Given request 1: Summarize the decision excerpt in two sentences.
Given request 2: Reproduce the passage of the decision excerpt between "In the meantime, Adoracion’s" and "No. 3700 (AF).", inclusive.
Given request 3: List every full date (month, day and year) that appears in the decision excerpt, in order of appearance.

Page extract:
# # # # # # #

MIDWAY MARITIME AND TECHNOLOGICAL FOUNDATION, REPRESENTED BY ITS CHAIRMAN/PRESIDENT PHD IN EDUCATION DR. SABINO M. MANGLICMOT, PETITIONER, VS. MARISSA E. CASTRO, ET AL., RESPONDENTS.

D E C I S I O N

REYES, J.:

The petitioner Midway Maritime and Technological Foundation (petitioner) is the lessee of two parcels of land in Cabanatuan City. Its president, Dr. Sabino Manglicmot (Manglicmot), is married to Adoracion Cloma (Adoracion), who is the registered owner of the property under Transfer Certificate of Title (TCT) Nos. T-71321 and T-71322. Inside said property stands a residential building, which is now the subject matter of the dispute, owned by the respondents.

The two parcels of land, on a portion of which the residential building stand, were originally owned by the respondents’ father Louis Castro, Sr. The elder Castro was also the president of Cabanatuan City Colleges (CCC). On August 15, 1974, Castro mortgaged the property to Bancom Development Corporation (Bancom) to secure a loan. During the subsistence of the mortgage, CCC’s board of directors agreed to a 15-year lease of a portion of the property to the Castro children, herein respondents, who subsequently built the residential house now in dispute. The lease was to expire in 1992.

When CCC failed to pay its obligation, Bancom foreclosed the mortgage and the property was sold at public auction in 1979, with Bancom as the highest bidder. Bancom thereafter assigned the credit to Union Bank of the Philippines (Union Bank), and later on, Union Bank consolidated its ownership over the properties in 1984 due to CCC’s failure to redeem the property. When Union Bank sought the issuance of a writ of possession over the properties, which included the residential building, respondents opposed the same. The case reached the Court in G.R. No. 97401 entitled, Castro, Jr. v. CA,[1] and in a Decision dated December 6, 1995, the Court ruled that the residential house owned by the respondents should not have been included in the writ of possession issued by the trial court as CCC has no title over it.

In the meantime, Adoracion’s father, Tomas Cloma (Tomas), bought the two parcels of land from Union Bank in an auction sale conducted on July 13, 1993. Tomas subsequently leased the property to the petitioner and thereafter, sold the same to Adoracion. Several suits were brought by the respondents against the petitioner, including the case at bench, which is an action for Ownership, Recovery of Possession and Damages, docketed as Civil Case No. 3700 (AF).

# # # # # # #

(Word and item position data)
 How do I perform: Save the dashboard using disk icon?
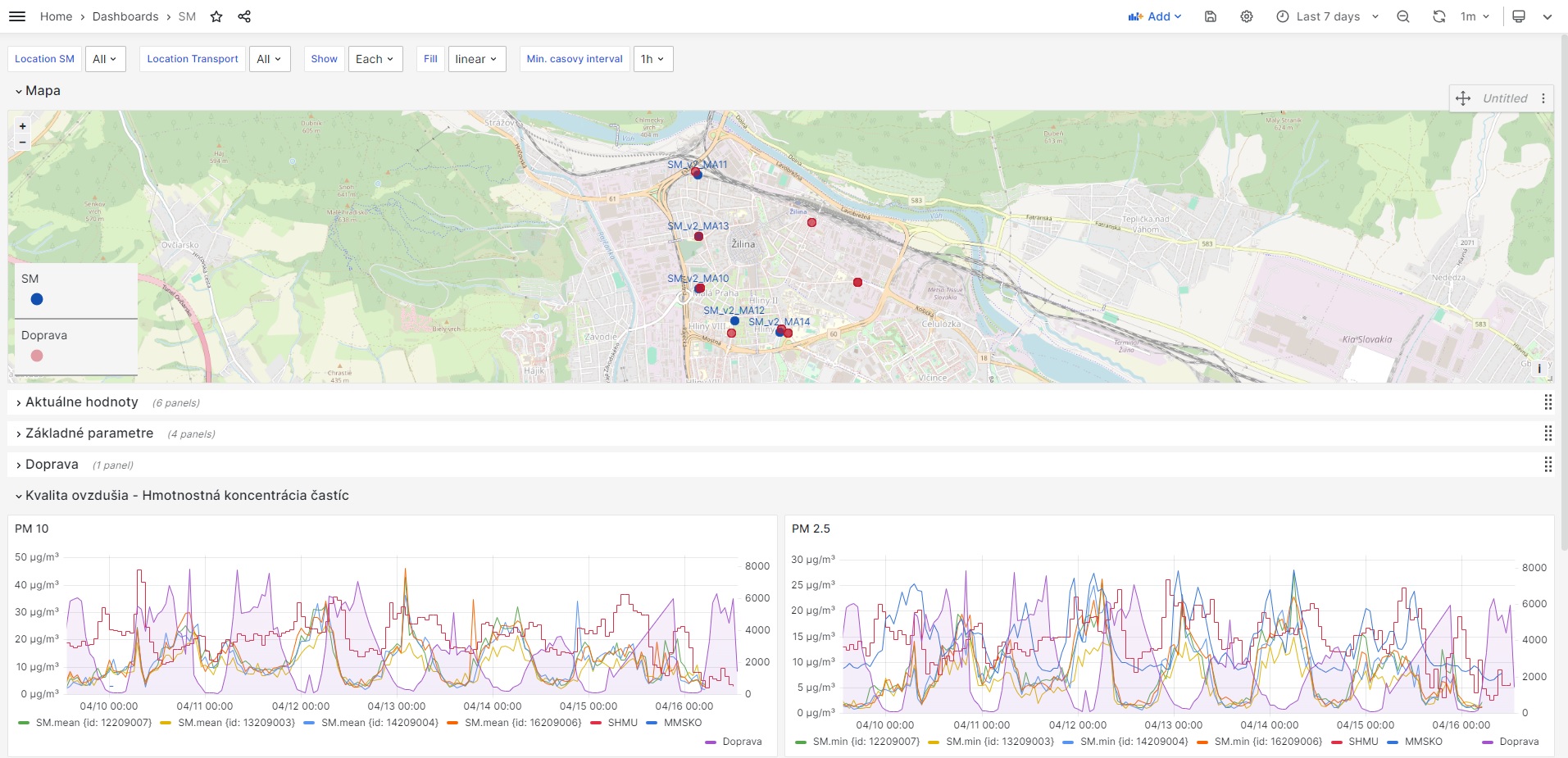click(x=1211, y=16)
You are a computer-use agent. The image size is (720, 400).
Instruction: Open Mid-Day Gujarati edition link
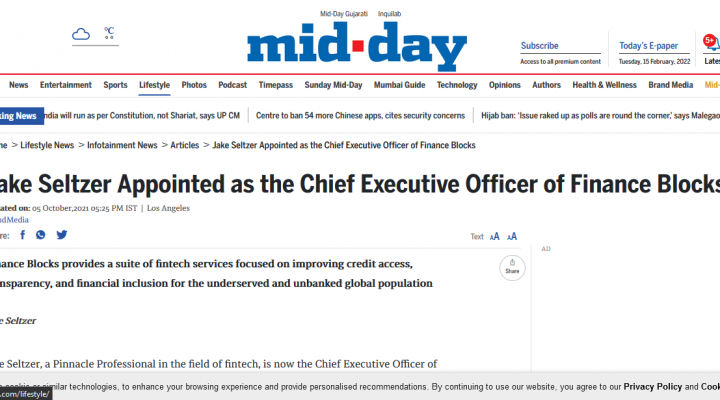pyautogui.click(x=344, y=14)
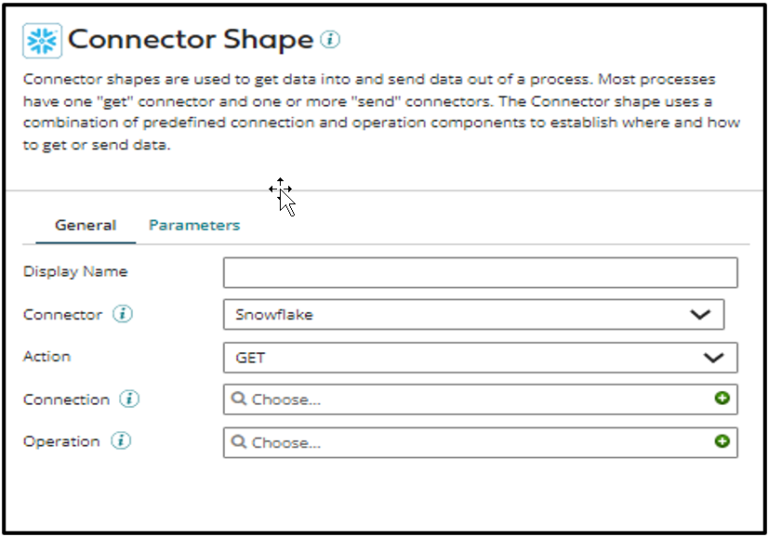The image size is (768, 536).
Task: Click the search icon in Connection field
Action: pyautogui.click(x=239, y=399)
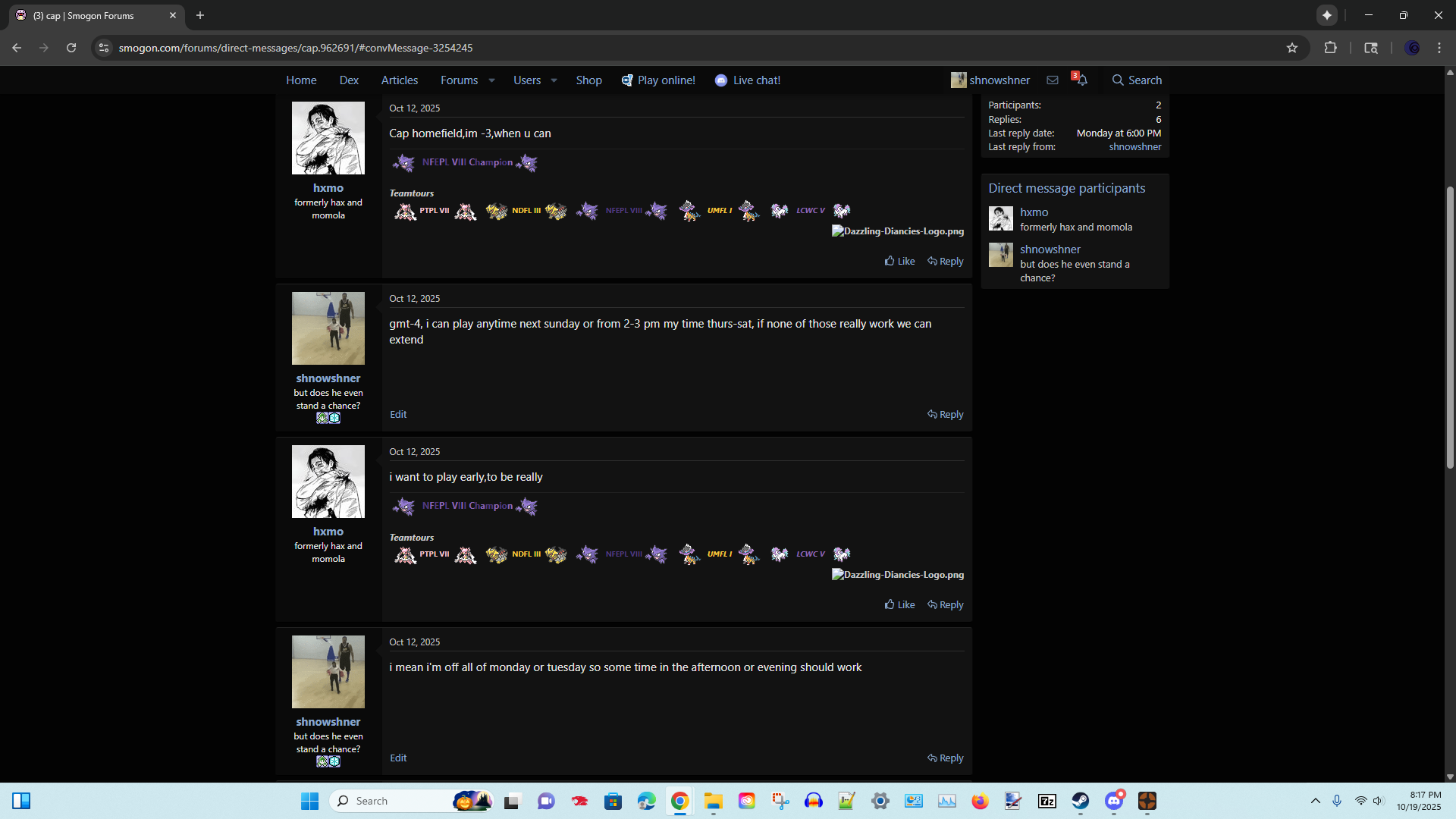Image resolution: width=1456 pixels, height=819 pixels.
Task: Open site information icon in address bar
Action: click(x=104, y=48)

# # # # # # #

Written response 1: The petitioner, Midway Maritime and Technological Foundation, leases two parcels of land in Cabanatuan City registered to Adoracion Cloma, and on that land stands a residential building owned by the respondents, who built it under a lease approved by the board of Cabanatuan City Colleges while the property was mortgaged to Bancom. After foreclosure, the property passed to Union Bank and then to Tomas Cloma, who leased it to the petitioner and sold it to Adoracion, and the respondents have brought several suits against the petitioner, including this action for Ownership, Recovery of Possession and Damages.

Written response 2:
In the meantime, Adoracion’s father, Tomas Cloma (Tomas), bought the two parcels of land from Union Bank in an auction sale conducted on July 13, 1993. Tomas subsequently leased the property to the petitioner and thereafter, sold the same to Adoracion. Several suits were brought by the respondents against the petitioner, including the case at bench, which is an action for Ownership, Recovery of Possession and Damages, docketed as Civil Case No. 3700 (AF).

Written response 3:
August 15, 1974
December 6, 1995
July 13, 1993